▶ [Records provided]
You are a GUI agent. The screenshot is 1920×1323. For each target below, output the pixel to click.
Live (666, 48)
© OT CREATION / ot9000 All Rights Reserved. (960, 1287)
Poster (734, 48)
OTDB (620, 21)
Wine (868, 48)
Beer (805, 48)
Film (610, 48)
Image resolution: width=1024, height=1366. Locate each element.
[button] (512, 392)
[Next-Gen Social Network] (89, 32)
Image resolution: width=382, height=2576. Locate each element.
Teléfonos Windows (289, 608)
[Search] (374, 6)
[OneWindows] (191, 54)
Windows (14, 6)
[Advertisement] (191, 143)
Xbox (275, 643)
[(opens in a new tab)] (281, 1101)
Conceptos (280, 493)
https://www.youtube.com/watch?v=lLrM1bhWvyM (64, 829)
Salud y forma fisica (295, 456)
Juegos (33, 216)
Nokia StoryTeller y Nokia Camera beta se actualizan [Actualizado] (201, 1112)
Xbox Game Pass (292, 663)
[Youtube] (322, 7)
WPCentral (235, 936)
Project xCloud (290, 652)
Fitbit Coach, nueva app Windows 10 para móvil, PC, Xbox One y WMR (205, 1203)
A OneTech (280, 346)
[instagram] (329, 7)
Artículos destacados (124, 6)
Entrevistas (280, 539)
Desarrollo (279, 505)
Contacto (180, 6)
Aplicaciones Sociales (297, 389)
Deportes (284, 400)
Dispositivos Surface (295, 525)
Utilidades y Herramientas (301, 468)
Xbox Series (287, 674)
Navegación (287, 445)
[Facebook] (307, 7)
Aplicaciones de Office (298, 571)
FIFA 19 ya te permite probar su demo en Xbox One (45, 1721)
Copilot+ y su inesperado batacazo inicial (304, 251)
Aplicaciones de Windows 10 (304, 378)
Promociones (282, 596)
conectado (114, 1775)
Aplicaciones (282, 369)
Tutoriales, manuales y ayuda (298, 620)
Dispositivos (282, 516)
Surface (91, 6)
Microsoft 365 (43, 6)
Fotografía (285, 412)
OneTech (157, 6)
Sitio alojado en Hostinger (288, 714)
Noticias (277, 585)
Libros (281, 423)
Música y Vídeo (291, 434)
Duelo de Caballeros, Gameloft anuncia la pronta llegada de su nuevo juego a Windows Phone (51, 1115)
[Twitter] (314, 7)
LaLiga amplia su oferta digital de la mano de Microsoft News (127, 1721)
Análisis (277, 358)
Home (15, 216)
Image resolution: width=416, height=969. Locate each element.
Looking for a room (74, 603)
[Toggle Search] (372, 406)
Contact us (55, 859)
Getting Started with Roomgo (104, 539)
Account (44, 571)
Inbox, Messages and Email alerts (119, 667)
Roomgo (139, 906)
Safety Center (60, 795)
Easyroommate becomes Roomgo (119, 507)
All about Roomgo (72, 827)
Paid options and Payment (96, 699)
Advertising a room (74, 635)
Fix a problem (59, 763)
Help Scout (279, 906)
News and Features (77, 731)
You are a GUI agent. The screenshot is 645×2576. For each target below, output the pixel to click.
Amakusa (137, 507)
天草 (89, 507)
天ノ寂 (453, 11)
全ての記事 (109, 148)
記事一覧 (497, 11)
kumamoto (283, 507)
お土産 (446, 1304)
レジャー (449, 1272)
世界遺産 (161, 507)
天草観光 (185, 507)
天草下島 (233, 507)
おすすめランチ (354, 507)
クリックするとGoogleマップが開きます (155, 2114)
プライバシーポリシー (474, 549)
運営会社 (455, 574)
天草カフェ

▶ [Assigned task]
Print the material in full, exactly as written.

▶ [Exercise output]
You are a GUI agent. The screenshot is 1920×1323. For each target below, output the pixel to click.
Live (666, 48)
© OT CREATION / ot9000 All Rights Reserved. (960, 1287)
Poster (734, 48)
OTDB (620, 21)
Wine (868, 48)
Beer (805, 48)
Film (610, 48)
Image resolution: width=1024, height=1366. Locate each element.
[button] (512, 392)
[Next-Gen Social Network] (89, 32)
Image resolution: width=382, height=2576. Locate each element.
Teléfonos Windows (289, 608)
[Search] (374, 6)
[OneWindows] (191, 54)
Windows (14, 6)
[Advertisement] (191, 143)
Xbox (275, 643)
[(opens in a new tab)] (281, 1101)
Conceptos (280, 493)
https://www.youtube.com/watch?v=lLrM1bhWvyM (64, 829)
Salud y forma fisica (295, 456)
Juegos (33, 216)
Nokia StoryTeller y Nokia Camera beta se actualizan [Actualizado] (201, 1112)
Xbox Game Pass (292, 663)
[Youtube] (322, 7)
WPCentral (235, 936)
Project xCloud (290, 652)
Fitbit Coach, nueva app Windows 10 para móvil, PC, Xbox One y WMR (205, 1203)
A OneTech (280, 346)
[instagram] (329, 7)
Artículos destacados (124, 6)
Entrevistas (280, 539)
Desarrollo (279, 505)
Contacto (180, 6)
Aplicaciones Sociales (297, 389)
Deportes (284, 400)
Dispositivos Surface (295, 525)
Utilidades y Herramientas (301, 468)
Xbox Series (287, 674)
Navegación (287, 445)
[Facebook] (307, 7)
Aplicaciones de Office (298, 571)
FIFA 19 ya te permite probar su demo en Xbox One (45, 1721)
Copilot+ y su inesperado batacazo inicial (304, 251)
Aplicaciones de Windows 10 (304, 378)
Promociones (282, 596)
conectado (114, 1775)
Aplicaciones (282, 369)
Tutoriales, manuales y ayuda (298, 620)
Dispositivos (282, 516)
Surface (91, 6)
Microsoft 365 (43, 6)
Fotografía (285, 412)
OneTech (157, 6)
Sitio alojado en Hostinger (288, 714)
Noticias (277, 585)
Libros (281, 423)
Música y Vídeo (291, 434)
Duelo de Caballeros, Gameloft anuncia la pronta llegada de su nuevo juego a Windows Phone (51, 1115)
[Twitter] (314, 7)
LaLiga amplia su oferta digital de la mano de Microsoft News (127, 1721)
Análisis (277, 358)
Home (15, 216)
Image resolution: width=416, height=969. Locate each element.
Looking for a room (74, 603)
[Toggle Search] (372, 406)
Contact us (55, 859)
Getting Started with Roomgo (104, 539)
Account (44, 571)
Inbox, Messages and Email alerts (119, 667)
Roomgo (139, 906)
Safety Center (60, 795)
Easyroommate becomes Roomgo (119, 507)
All about Roomgo (72, 827)
Paid options and Payment (96, 699)
Advertising a room (74, 635)
Fix a problem (59, 763)
Help Scout (279, 906)
News and Features (77, 731)
You are a GUI agent. The screenshot is 645×2576. For each target below, output the pixel to click.
Amakusa (137, 507)
天草 (89, 507)
天ノ寂 (453, 11)
全ての記事 (109, 148)
記事一覧 (497, 11)
kumamoto (283, 507)
お土産 (446, 1304)
レジャー (449, 1272)
世界遺産 (161, 507)
天草観光 (185, 507)
天草下島 (233, 507)
おすすめランチ (354, 507)
クリックするとGoogleマップが開きます (155, 2114)
プライバシーポリシー (474, 549)
運営会社 (455, 574)
天草カフェ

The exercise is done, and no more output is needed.